Some of the results are quite relevant to forecasting AI progress. From @bneyshabur:
Recently @JacobSteinhardt (whose group created MATH dataset) published the result of a project where commissioned professional forecasters predicted (at 2021) that 15% acc on MATH will be achieved in 2022 and 50% would be achieved by 2025. ....Steinhardt wrote:
"If I imagine an ML system getting more than half of these questions right, I would be pretty impressed.”
indeed gets more than half the MATH dataset questions right
Some further information (excerpted from across the paper):
Minerva is based on the PaLM general language models that are further trained on... the arXiv preprint server and from web pages that we carefully process to minimise the loss of mathematical content.
The main novelty of this paper is a large training dataset that juxtaposes natural language with the correct use of formal mathematical language, such as equations and diagrams.
...We evaluated Minerva 62B on the National Math Exam in Poland and found that it achieves a score of 57%, which happened to be the national average in 2021 (CKE, 2021, p. 23). The 540B model achieves 65%.

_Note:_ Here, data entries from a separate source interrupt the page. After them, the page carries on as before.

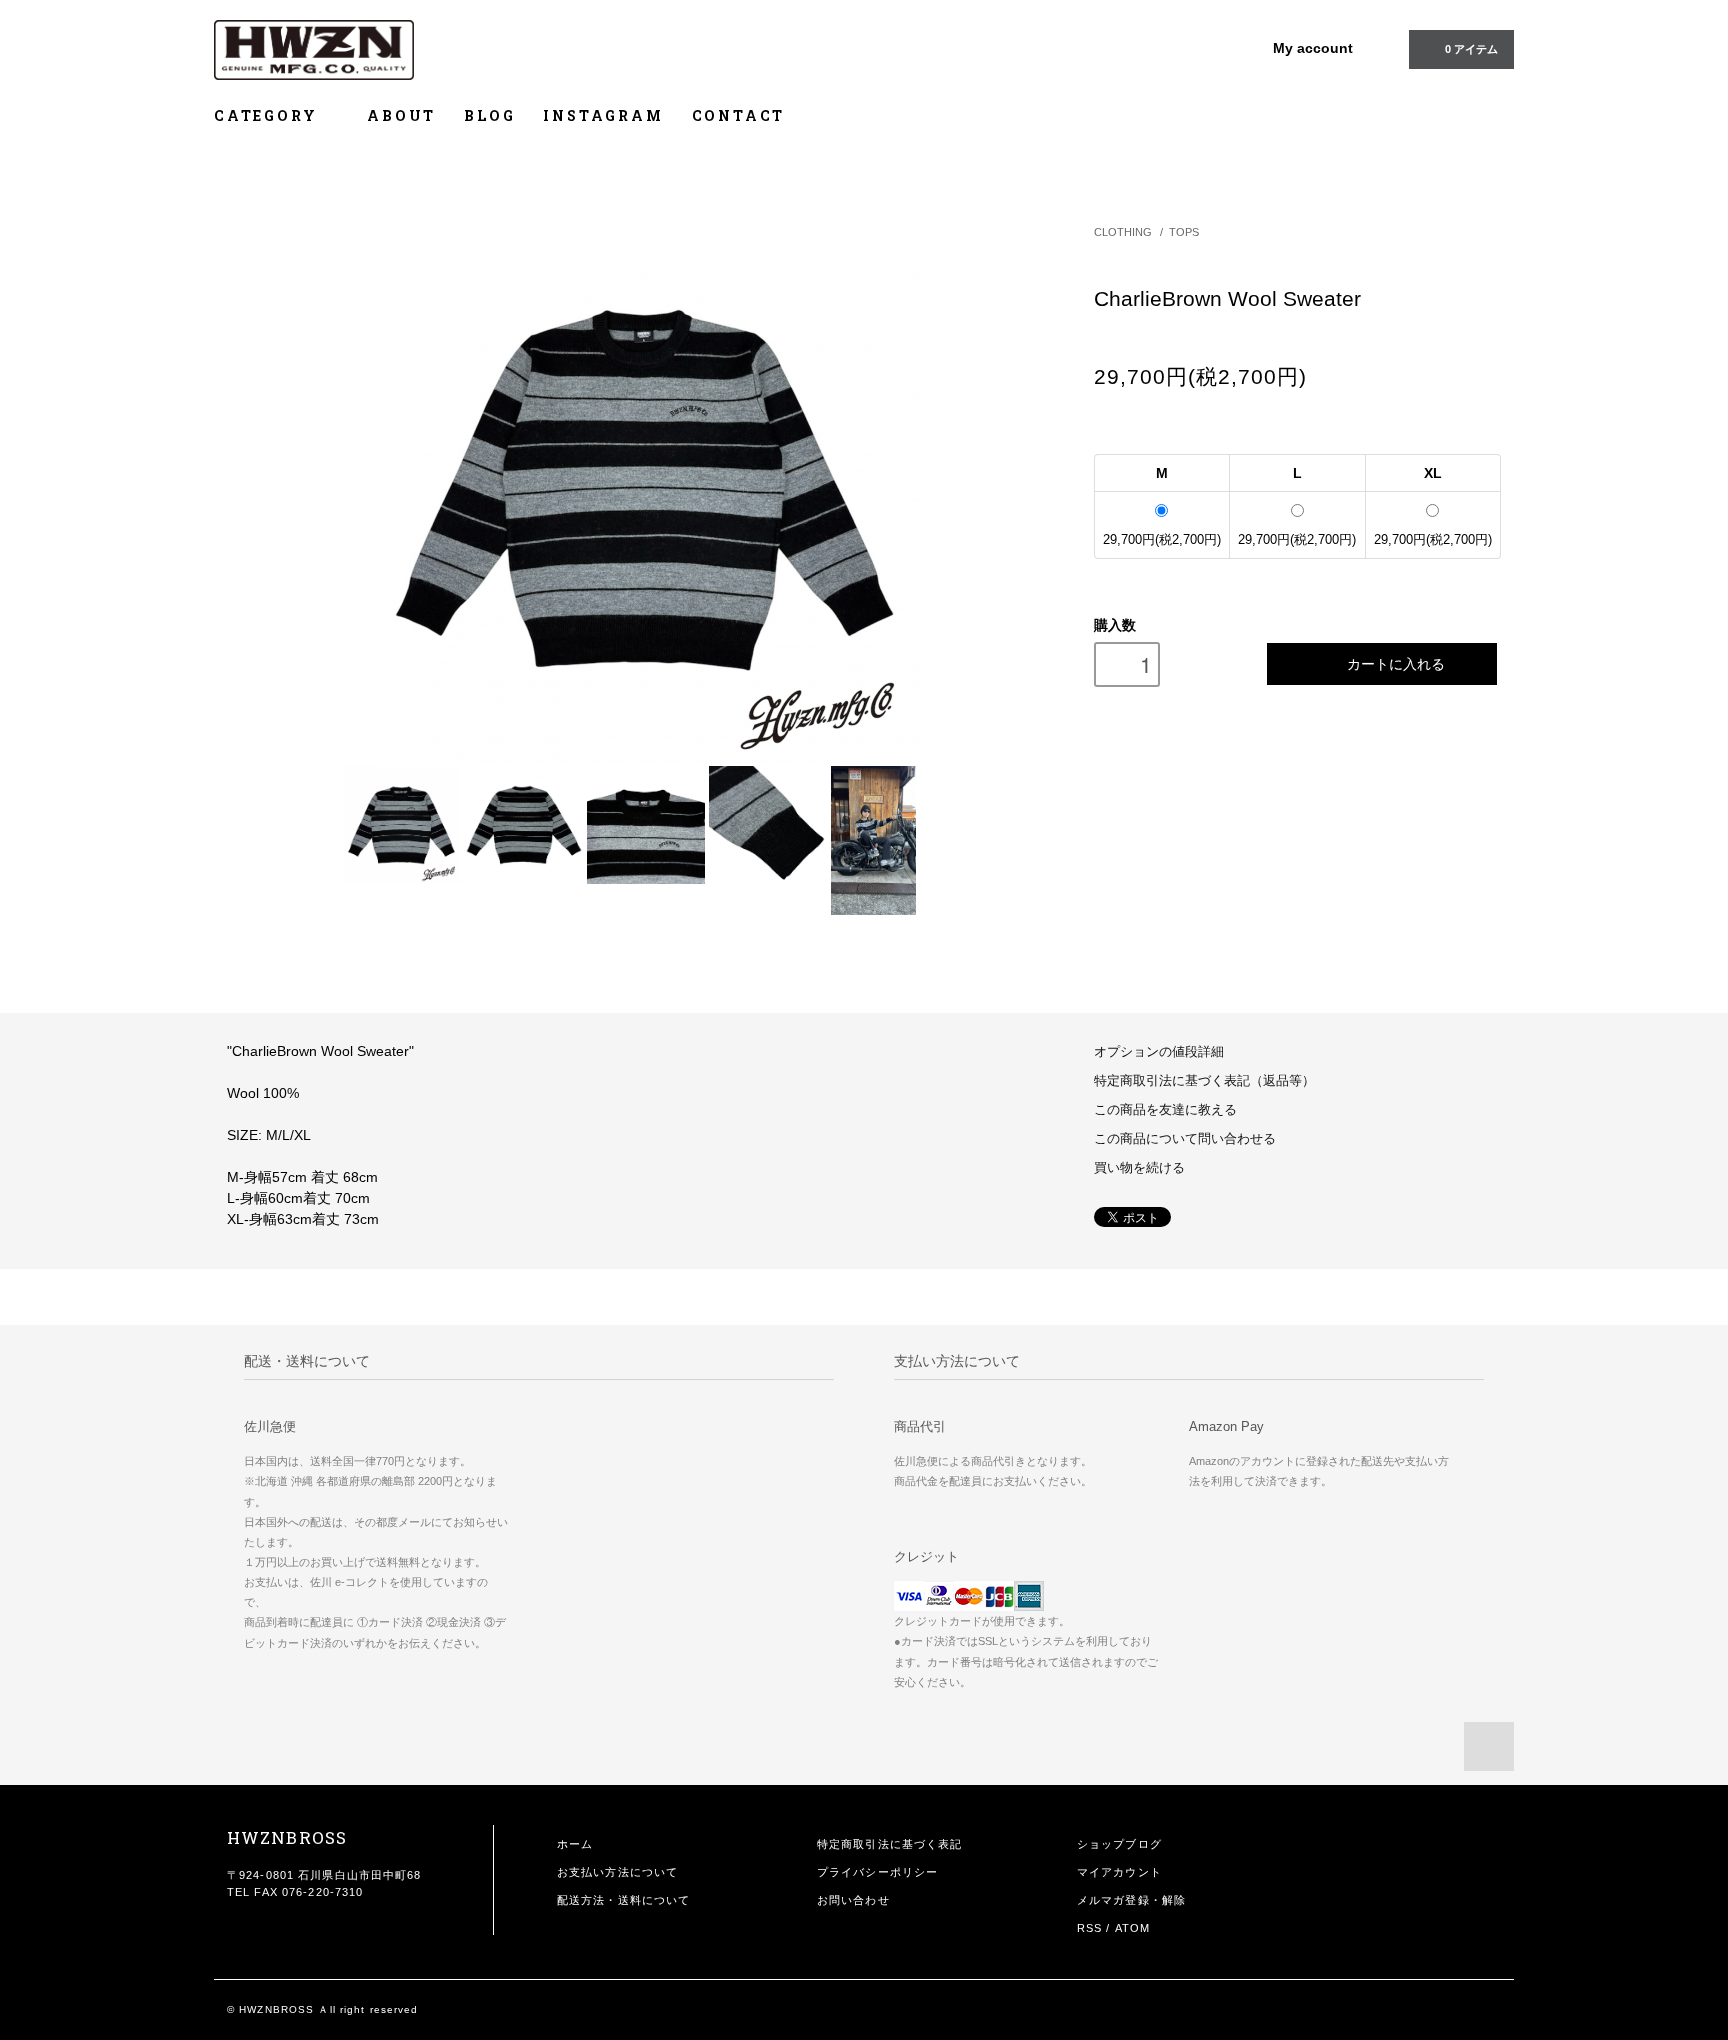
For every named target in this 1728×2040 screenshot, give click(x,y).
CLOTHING (1123, 232)
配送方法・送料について (623, 1900)
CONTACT (739, 115)
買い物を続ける (1139, 1168)
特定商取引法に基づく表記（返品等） (1204, 1081)
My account (1313, 48)
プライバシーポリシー (877, 1872)
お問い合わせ (853, 1900)
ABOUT (401, 115)
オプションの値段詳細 (1159, 1052)
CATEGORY (268, 115)
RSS (1089, 1928)
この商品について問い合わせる (1185, 1139)
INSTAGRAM (603, 115)
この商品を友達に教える (1165, 1110)
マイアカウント (1119, 1872)
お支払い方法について (617, 1872)
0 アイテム (1471, 49)
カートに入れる (1396, 663)
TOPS (1184, 232)
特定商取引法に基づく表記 (889, 1844)
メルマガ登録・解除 (1131, 1900)
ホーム (575, 1844)
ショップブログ (1119, 1844)
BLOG (489, 115)
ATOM (1132, 1928)
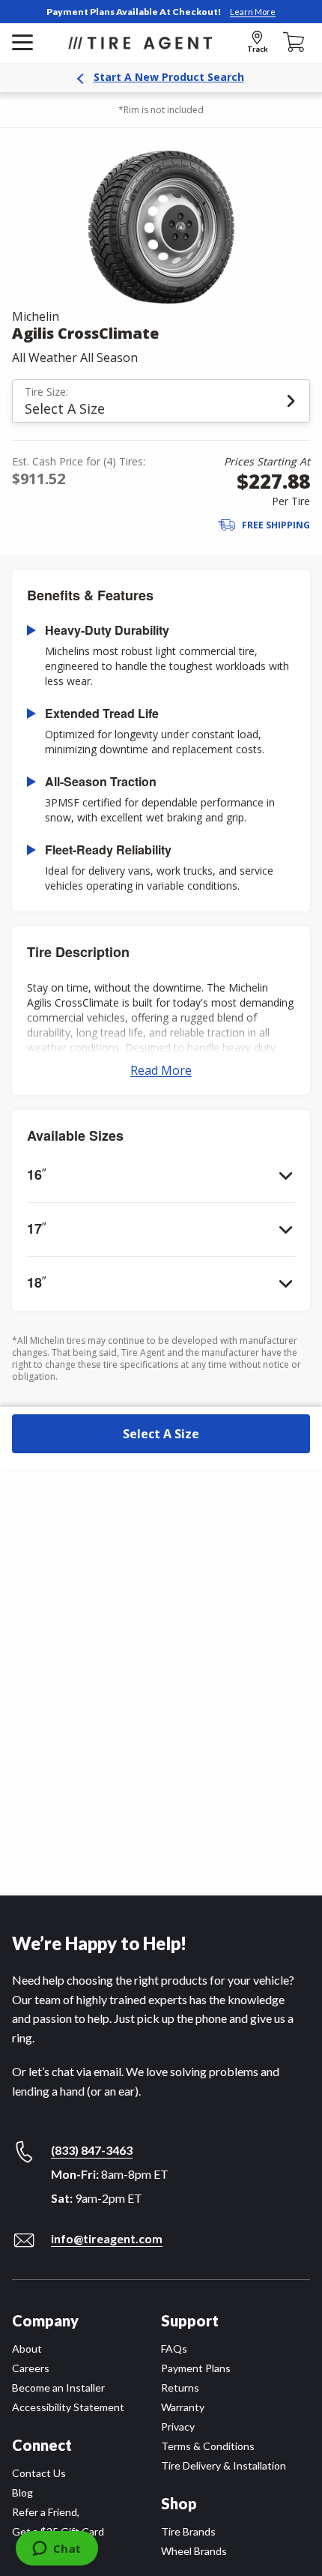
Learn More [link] (253, 11)
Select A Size (161, 1434)
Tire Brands (188, 2531)
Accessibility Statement (68, 2407)
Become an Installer (58, 2387)
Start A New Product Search (169, 77)
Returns (180, 2387)
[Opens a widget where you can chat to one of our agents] (56, 2550)
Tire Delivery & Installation (223, 2465)
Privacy (178, 2426)
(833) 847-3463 (92, 2150)
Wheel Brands (194, 2551)
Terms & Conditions (208, 2446)
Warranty (182, 2407)
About (27, 2348)
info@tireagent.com (106, 2238)
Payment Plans (196, 2368)
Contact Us (39, 2473)
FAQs (174, 2348)
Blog (22, 2492)
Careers (30, 2368)
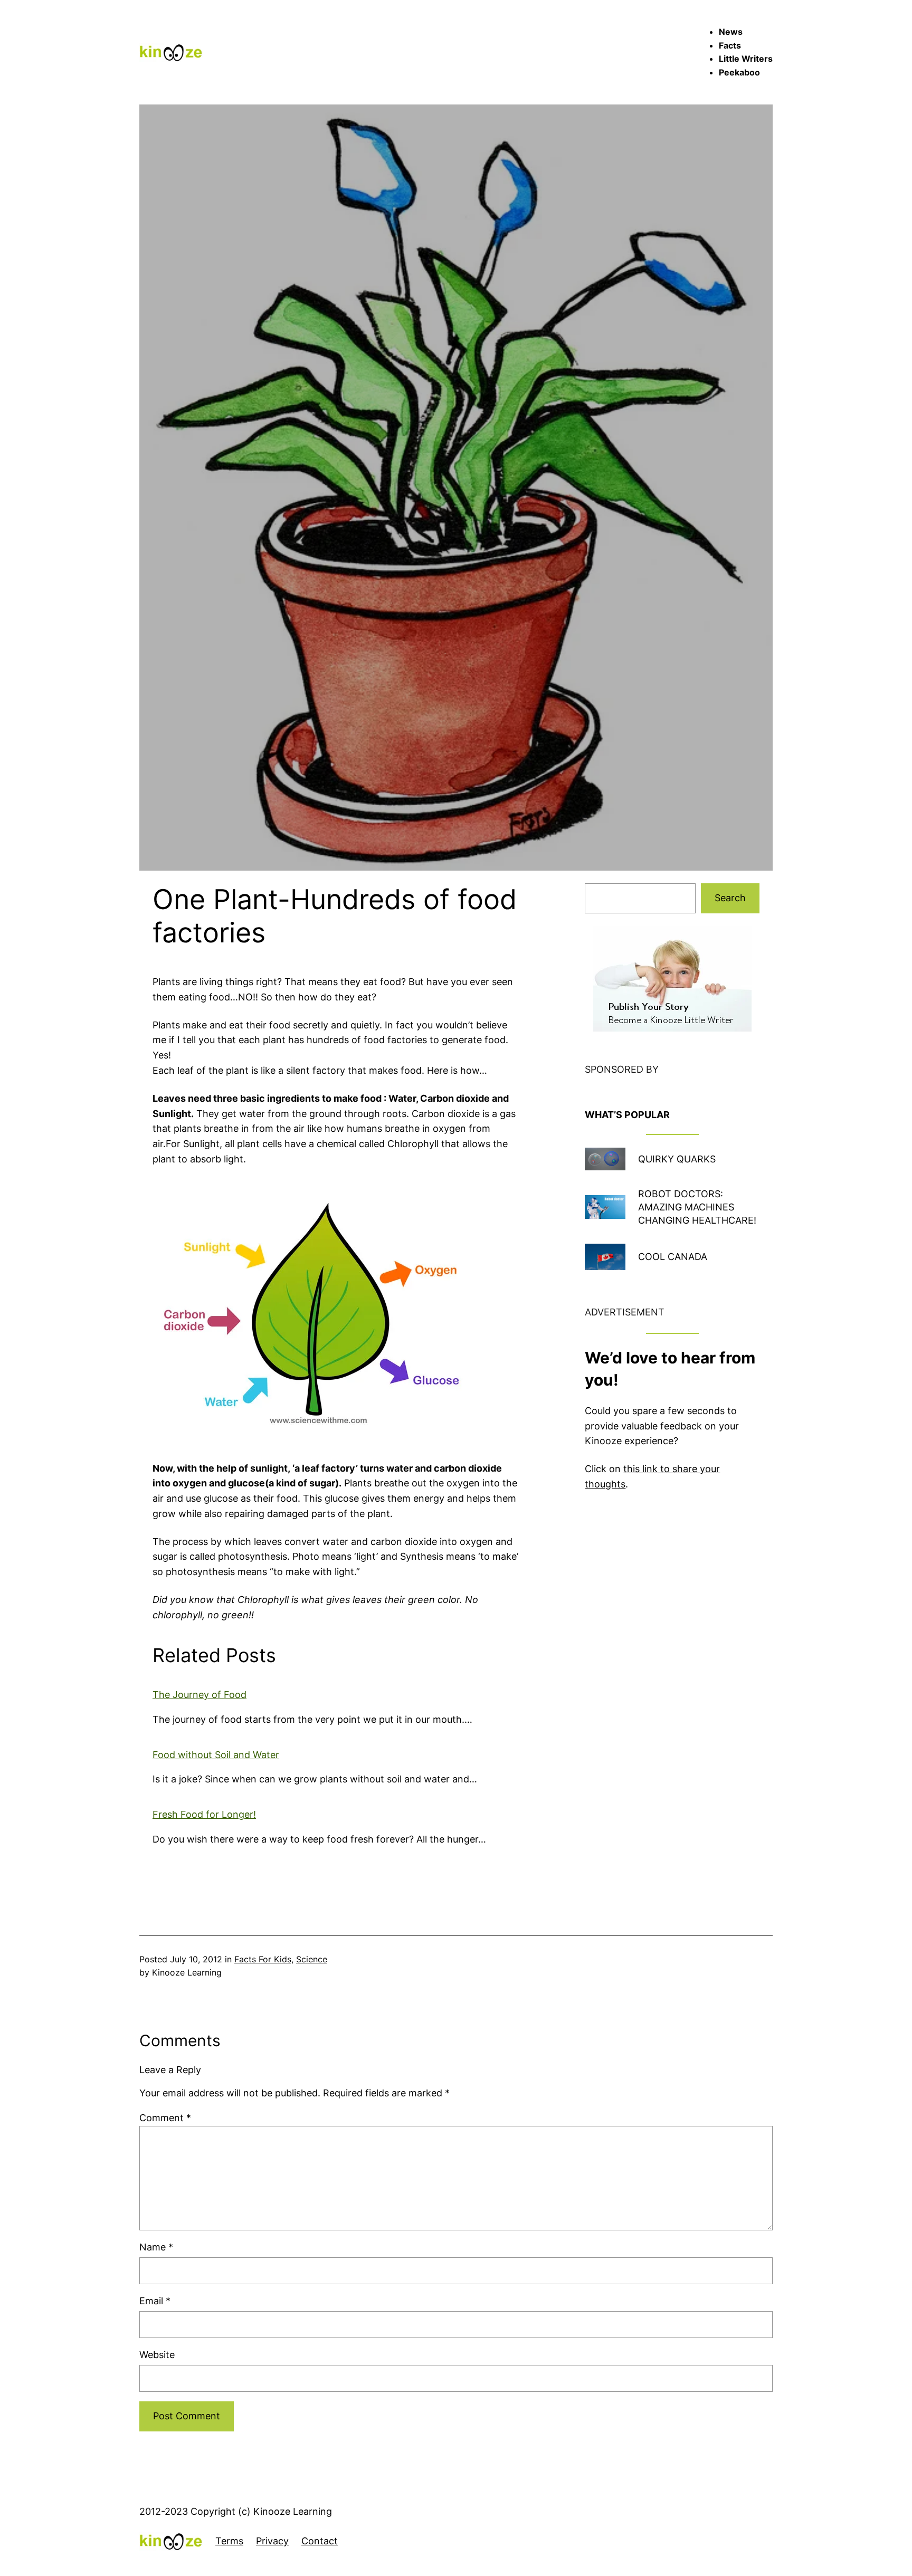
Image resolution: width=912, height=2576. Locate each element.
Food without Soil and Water (216, 1754)
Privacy (272, 2540)
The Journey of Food (199, 1694)
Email (154, 2300)
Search (730, 897)
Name (156, 2247)
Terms (229, 2540)
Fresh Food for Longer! (204, 1814)
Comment (165, 2117)
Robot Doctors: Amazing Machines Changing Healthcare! (697, 1207)
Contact (319, 2540)
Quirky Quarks (677, 1159)
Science (311, 1959)
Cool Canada (672, 1256)
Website (157, 2354)
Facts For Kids (262, 1959)
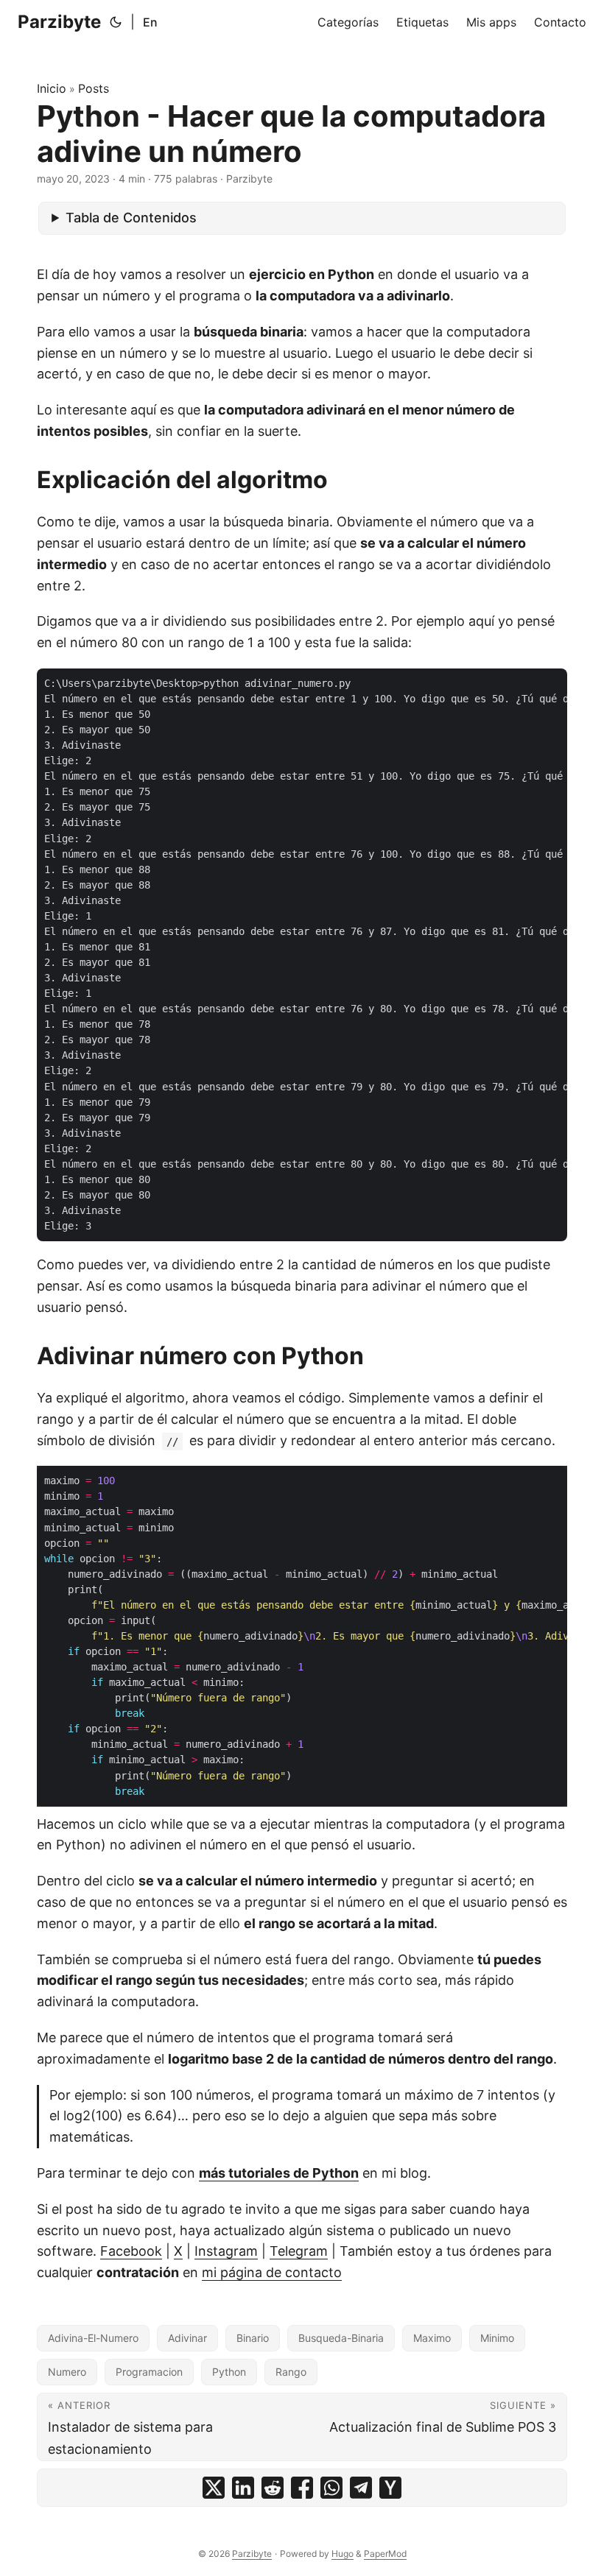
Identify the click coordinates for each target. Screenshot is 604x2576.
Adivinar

the prevailing errors of the 8B model were related to incorrect reasoning or calculations. Many of the calculation errors were relatively benign arithmetic mistakes. Solutions that were too short were relatively rare (in these cases, the model immediately produces an incorrect answer without any intermediate reasoning steps). Finally, in a few cases, the model hallucinates an equation or mathematical fact that is not real.
When examining model solutions, we find that memorization of intermediate facts, such as numerical values of square roots or trigonometric identities, are crucial elements of model solutions. Truly strong performance would combine recall of intermediate facts with genuine solution synthesis...Overall, we find little evidence that the model’s performance can be attributed to memorization.
Limitations: First, we have no automatic way of verifying the correctness of the model’s answers. This is in contrast to formal approaches, for which automatic verification is intrinsic. Second, our model has no access to external tools such as a calculator or a Python interpreter. [!!!] It is therefore limited in its ability to perform quantitative reasoning tasks that require complicated numerical calculations.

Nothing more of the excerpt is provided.